(Listing from a dataset)
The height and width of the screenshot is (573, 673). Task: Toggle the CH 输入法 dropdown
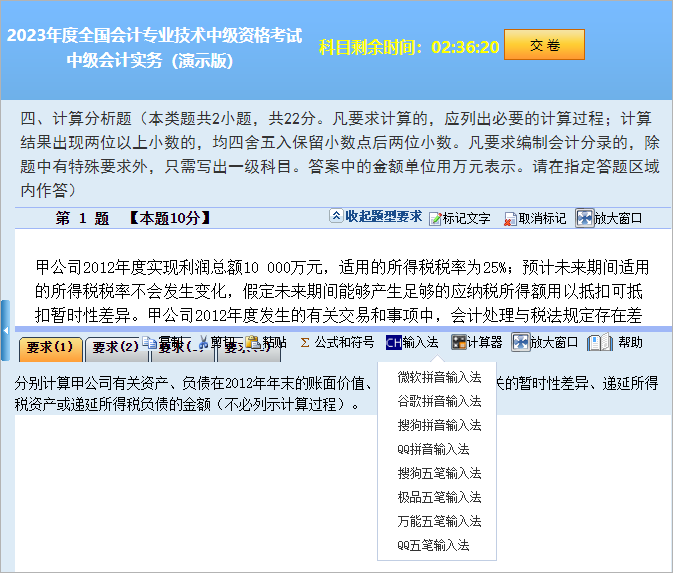click(412, 342)
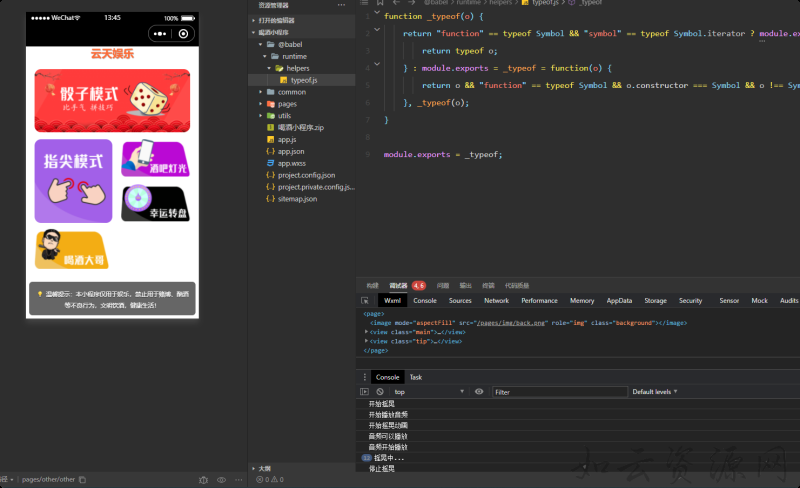Click the explorer panel more options ellipsis
The width and height of the screenshot is (800, 488).
pyautogui.click(x=341, y=5)
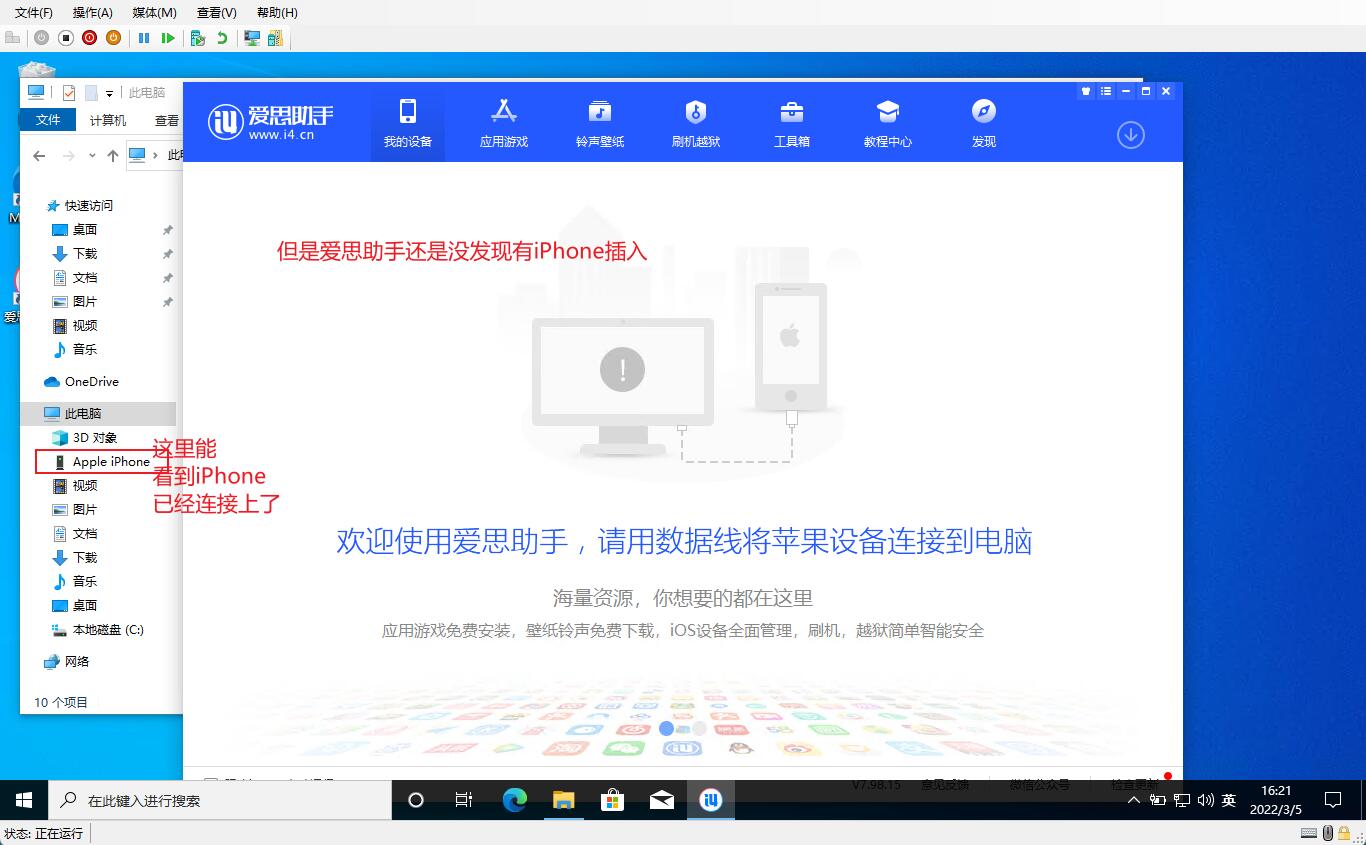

> [DESCRIPTION OF THE TASK]: Write out every line of the listing above word for word, leaving out the pictures.

> [WRITTEN RESPONSE]:
The height and width of the screenshot is (573, 673). Task: Toggle the CH 输入法 dropdown
click(412, 342)
Click the explorer panel more options ellipsis
The width and height of the screenshot is (800, 488).
pyautogui.click(x=341, y=5)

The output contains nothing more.